▸ Supplied entries
====

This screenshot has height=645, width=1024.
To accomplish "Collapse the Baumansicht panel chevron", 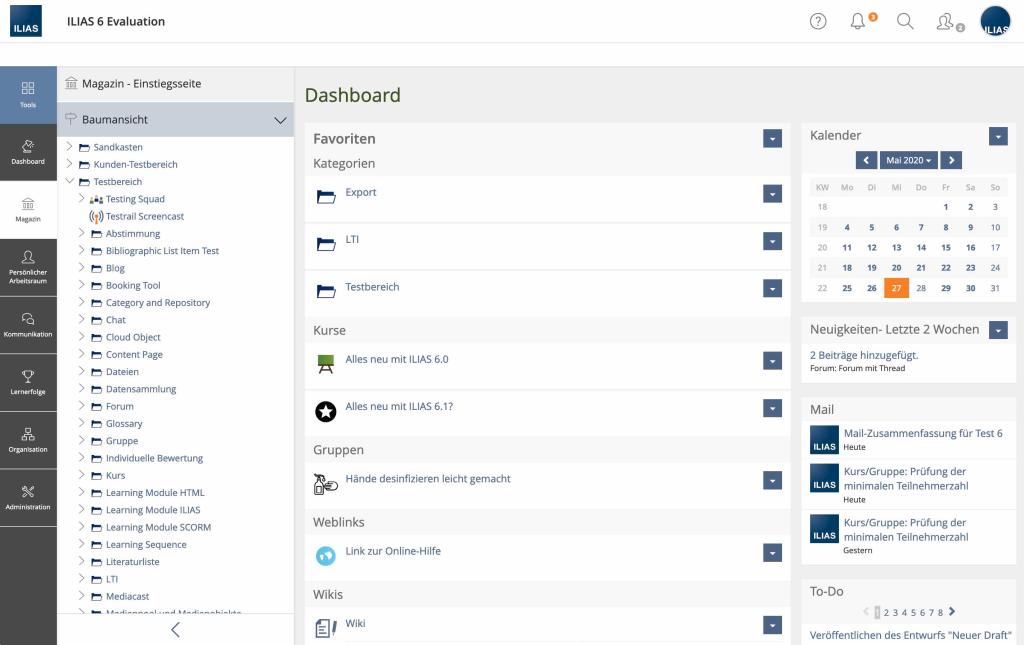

====

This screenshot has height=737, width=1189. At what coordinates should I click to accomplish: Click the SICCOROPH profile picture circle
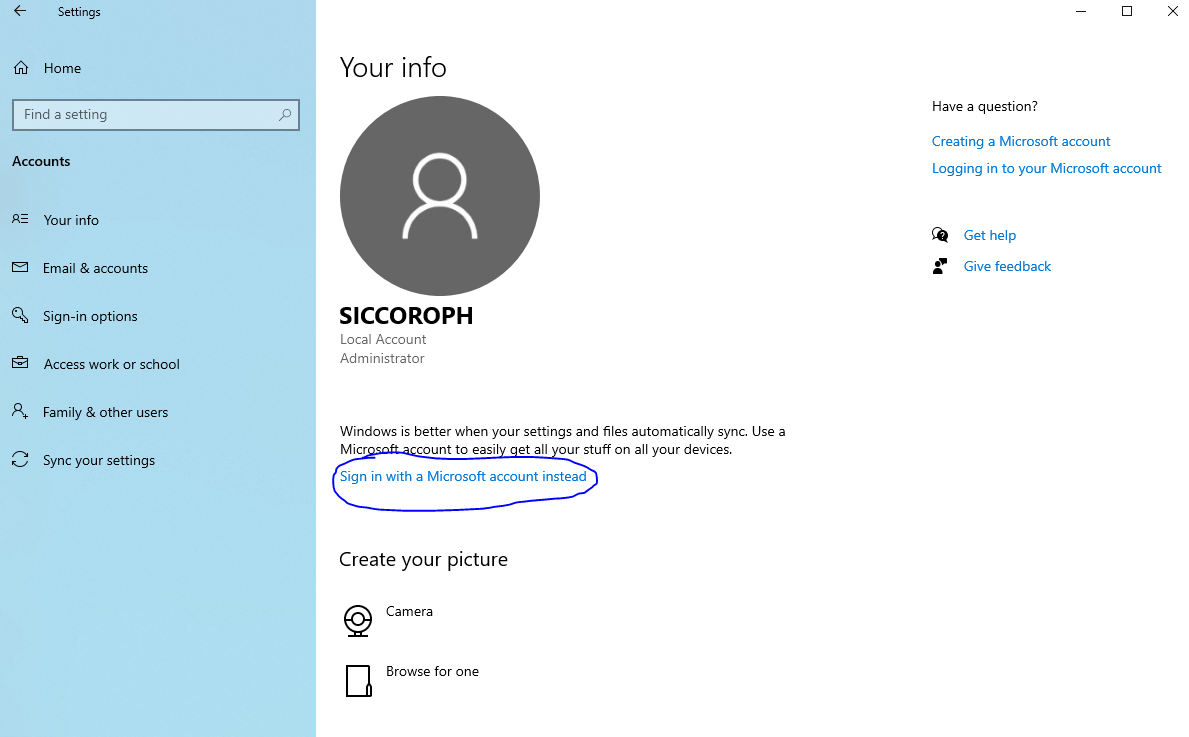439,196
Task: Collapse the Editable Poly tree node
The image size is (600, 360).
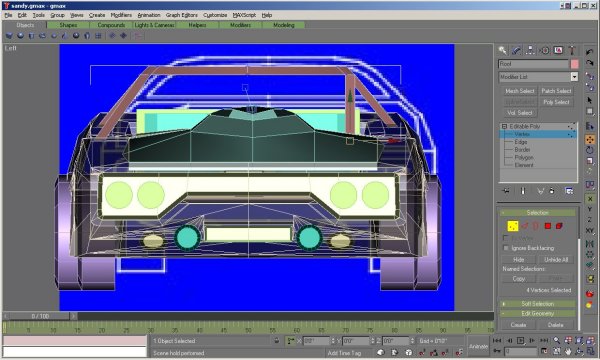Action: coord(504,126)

====

▸ Prompt
Above are some entries; copy exactly the lines from the line with "This screenshot has height=645, width=1024." through the line with "the Baumansicht panel", both included, but none of the pictures.

▸ Answer
This screenshot has height=645, width=1024.
To accomplish "Collapse the Baumansicht panel chevron", 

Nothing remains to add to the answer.